━━ EXTRACTED ENTRIES ━━

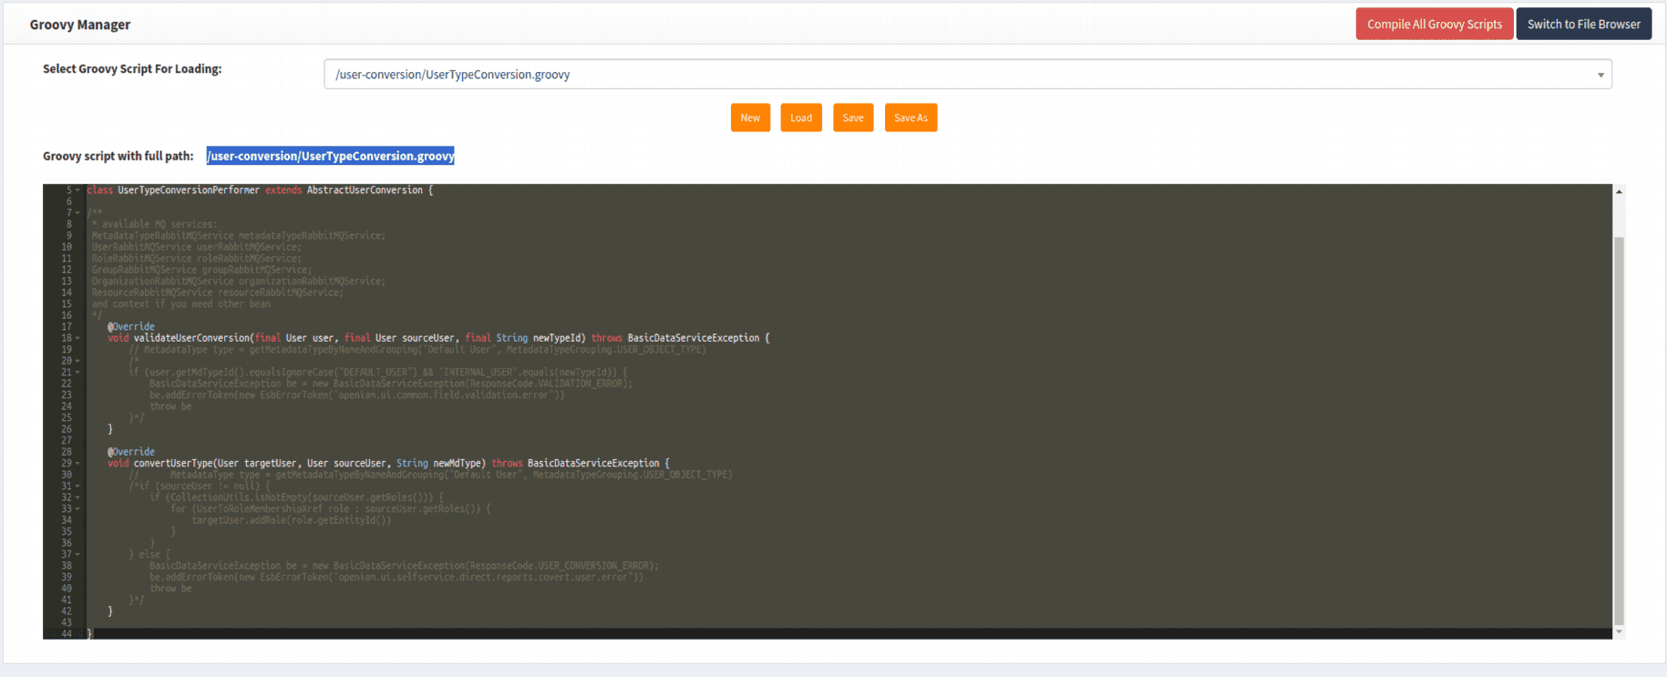Click the dropdown arrow of script selector

coord(1600,75)
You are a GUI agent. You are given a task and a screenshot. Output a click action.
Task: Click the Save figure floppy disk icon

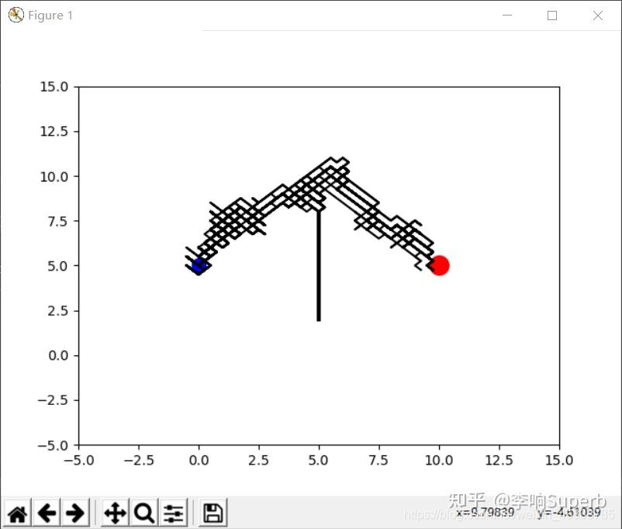[211, 513]
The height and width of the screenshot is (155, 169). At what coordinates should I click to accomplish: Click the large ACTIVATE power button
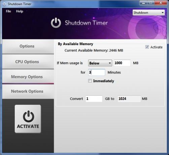point(28,119)
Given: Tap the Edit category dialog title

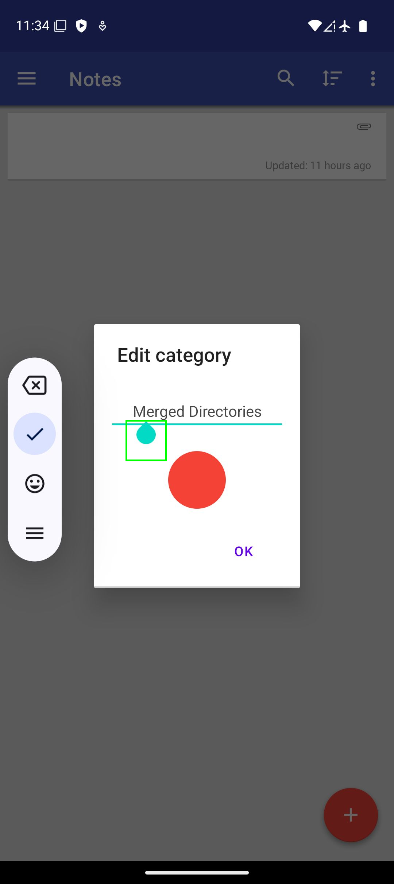Looking at the screenshot, I should (x=174, y=355).
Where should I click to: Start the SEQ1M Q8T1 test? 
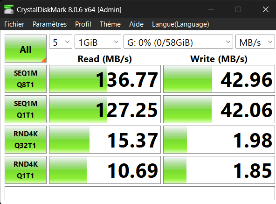[x=26, y=79]
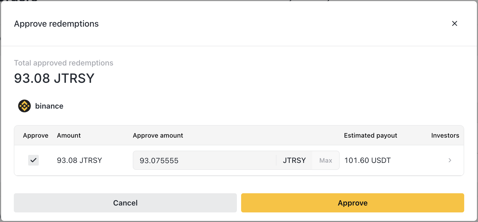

━━━

• WORK INSTRUCTIONS
Once the line containing "Given: Tap the Edit category dialog title" is found, it and every line through the end of the records above should be output exactly, with no pictures.

• FINISHED EXERCISE
Given: Tap the Edit category dialog title

Looking at the screenshot, I should (x=174, y=355).
Where should I click to: Start the SEQ1M Q8T1 test? 
[x=26, y=79]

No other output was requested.